# Exercises:
**1)** Using the project methods text below, say whether each statement agrees with it: (a) all three agar-degrading enzymes are displayed on the surface of E.coli BW25113; (b) the team had to clone TEV protease themselves; (c) the diaphorase gene comes from a pig. Answer yes or no for each and quote the exact words of the text that decide it.
**2)** In the project methods text below, into which expression vector was the diaphorase gene cloned?

# Document excerpt:
1.Preparing Agar degrading Enzymes


We used 3 enzymes to degrade agar in our device which are, Agarase, NABH (Neoagarobiose hydrolase), and AHGD (anhydrogalactose dehydrogenase). All of the enzymes are displayed on the surface of E.coli BW25113 using E.coli surface display vector pATLIC. These enzymes were already cloned and evaluated in theses. So we did not have to evaluate them ourselves. Related theses are listed on the reference list. One of the enzymes, NABH works as dimers, so it is not functional on the surface of E.coli. However, our surface display system can solve this problem by adding TEV protease. TEV protease site exist in our surface display vector pATLIC. If you add TEV into the surface displayed E.coli culture, TEV will cut the TEV site and the displayed protein will be ‘secreted’. TEV was already cloned in pET vector in our lab, so we also did not have to clone it for ourselves. TEV was expressed in BL21(DE3).



2. Shewanella oneidensis MR-1


Shewanella oneidensis MR-1 is a bacteria that can reduce metal instead of oxygen, thus generating electricity in a battery device. We did not need any molecular work for this bacteria since it already has the function we need for our project.



3. Preparing Diaphorase


Diaphorase is a type of enzyme that can generate electricity using NAD(P)H as the source of electron. The gene of the diaphorase is from sus scrofa, which is pig. It has been codon optimized and synthesized. We then used it to clone it into an expression vector pB3, and it was expressed in BL21(DE3). It was then tested in diaphorase assay to check its activity.

# Information supplied:
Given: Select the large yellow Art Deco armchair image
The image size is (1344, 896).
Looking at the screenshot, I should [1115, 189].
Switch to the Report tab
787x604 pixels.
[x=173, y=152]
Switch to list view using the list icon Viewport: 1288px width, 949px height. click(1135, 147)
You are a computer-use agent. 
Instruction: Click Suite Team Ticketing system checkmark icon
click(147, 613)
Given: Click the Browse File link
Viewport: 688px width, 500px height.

# Completed exercise:
**1)**
(a) Yes: "All of the enzymes are displayed on the surface of E.coli BW25113 using E.coli surface display vector pATLIC."
(b) No: "TEV was already cloned in pET vector in our lab, so we also did not have to clone it for ourselves."
(c) Yes: "The gene of the diaphorase is from sus scrofa, which is pig."

**2)** pB3